Records for element lookup

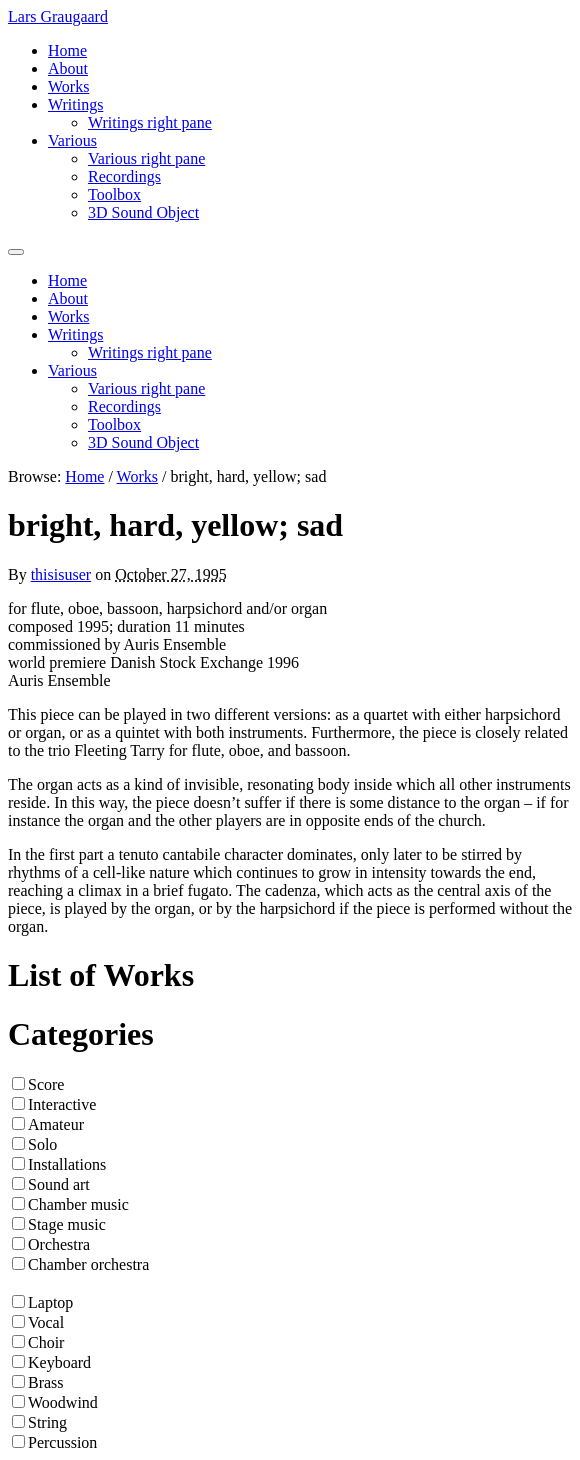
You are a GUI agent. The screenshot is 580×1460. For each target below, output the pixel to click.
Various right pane (146, 158)
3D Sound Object (143, 212)
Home (67, 50)
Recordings (124, 176)
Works (68, 86)
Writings (75, 104)
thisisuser (61, 574)
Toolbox (114, 194)
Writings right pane (150, 122)
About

▸ PROBLEM TO SOLVE:
Print every line of the records above verbatim, omitting the pictures.

▸ EXPECTED OUTPUT:
You are a GUI agent. The screenshot is 580×1460. For each target below, output the pixel to click.
Various right pane (146, 158)
3D Sound Object (143, 212)
Home (67, 50)
Recordings (124, 176)
Works (68, 86)
Writings (75, 104)
thisisuser (61, 574)
Toolbox (114, 194)
Writings right pane (150, 122)
About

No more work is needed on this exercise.